**Prompt 1:** Using the income tax judgment below, decide whether each statement agrees with it: (a) The petrol engines were replaced because they were worn out beyond repair. (b) The question was referred by the Madras Bench of the Income Tax Appellate Tribunal. (c) Part of the assessee's claim was accepted. For each, answer yes or no and quote the deciding words.
**Prompt 2:**
Answer these questions from the income tax judgment below:
(a) What business does the assessee run?
(b) How much did the assessee spend in the account year replacing the engines?
(c) Under which provision was the question referred to the court?
**Prompt 3:** Write the next part of the income tax judgment below, continuing on from its final sentence.

**Selection:**
========================

Chandra Reddy, C. J.
1. The following question is referred for the opinion of this court u/s 60(1) of the Indian Income Tax Act by the Income Tax Appellate Tribunal, Hyderabad Bench:
"Whether the assessee is entitled to claim initial deprecation u/s 10(2) (vi) and additional depreciation u/s 10(2) (vi-a) on the sum of Rs. 17,415/-"
2. This point, though a short one, is by no means a simple one. Before we consider the various aspects of the controversy, it is necessary to state the facts which lie in a very short compass. The assessee runs a bus service. In the account year, he spent Rs. 21,855/- in replacing the petrol engines of the buses by diesel engines, as the former were worn out beyond repair. The cost of the two new diesel engines was Rs. 17,415/-. In computing the income from the bus-service the assessee claimed a deduction of Rs. 21,855/-under Sections 10(2)(v), 10(2)(xv), 10(2)(vi), and 10 (X2)(vi-a), the last claim bearing on the initial and additional depreciation, aggregating Rupees 17,413,,
3. The claim as made by the assessee was wholly rejected but here we are concerned only with the third head of the claim as the question referred to us by the Tribunal concerns only with that branch.

========================

**Dataset extract:**
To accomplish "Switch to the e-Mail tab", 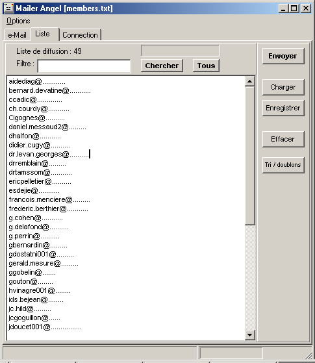I will click(17, 35).
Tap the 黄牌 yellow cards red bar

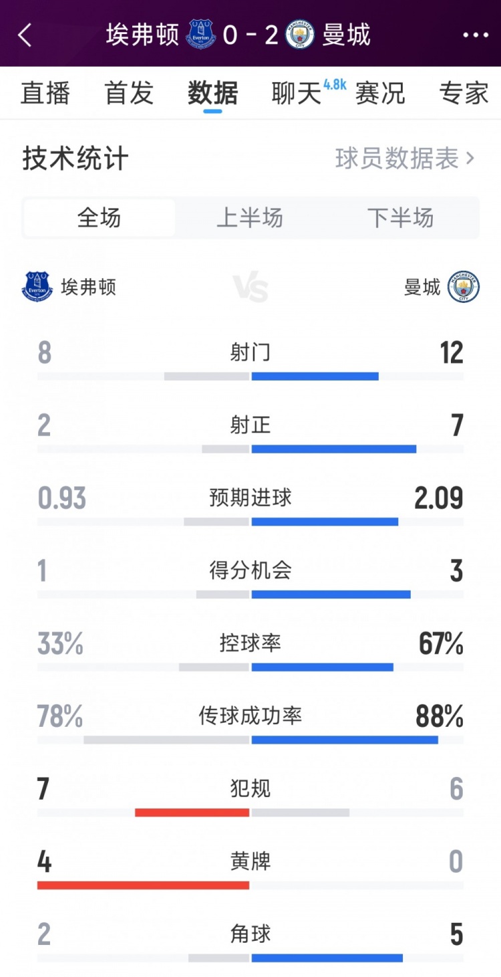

========================

**Response 1:**
(a) Yes: "as the former were worn out beyond repair"
(b) No: "the Income Tax Appellate Tribunal, Hyderabad Bench"
(c) No: "The claim as made by the assessee was wholly rejected"

**Response 2:**
(a) A bus service.
(b) Rs. 21,855/-.
(c) Section 60(1) of the Indian Income Tax Act.

**Response 3:**
4. This was confirmed on appeal by the appellate Assistant Commissioner and by the Income Tax Appellate Tribunal on further appeal.
5. However, at the request of the assessee, the Tribunal referred the question cited above.
6. In this reference, the view of the Department as also of the Tribunal is assailed by the assessee on the pica that the diesel engines could form the objects of claim of initial and additional depreciation allowances, as they fall within the denotation of the term machinery. This claim, is supported by the decision of the Madras High Court in Mir Mohamad Ali, Bus Owner, Vellore Vs. Commissioner of Income Tax, Madras, .
7. There is divergence of judicial opinion on the interpretation of the relevant statutory provisions which provide for allowance for depreciation of machinery and plant among other things which belonged to the asses see and which he utilised for his business, vocation or profession.
8. As the answer to the problem posed by this reference turns on the interpretation of the relevant statutory provisions, it is profitably to read them here.
9. Section 10, which deals with the computation of the income of an assessee from the profits and gains of a business, profession or vocation which is exigible to tax, provides also for granting certain depreciation allowance. One of such reliefs is contained in clause (vi) of Sub-section (2) of Section 10. That clause is in these words:
"In respect of depreciation of such building, machinery, plant, or furniture being the property of the assessee, a sum equivalent, (where the assets are ships other than ships ordinarily plying on inland waters) to such percentage on the original cost thereof to the assessee as may in any case Or class of cases be prescribed and in any other case, to such percentage on the written down value thereof as may in any case or class of cases be prescribed."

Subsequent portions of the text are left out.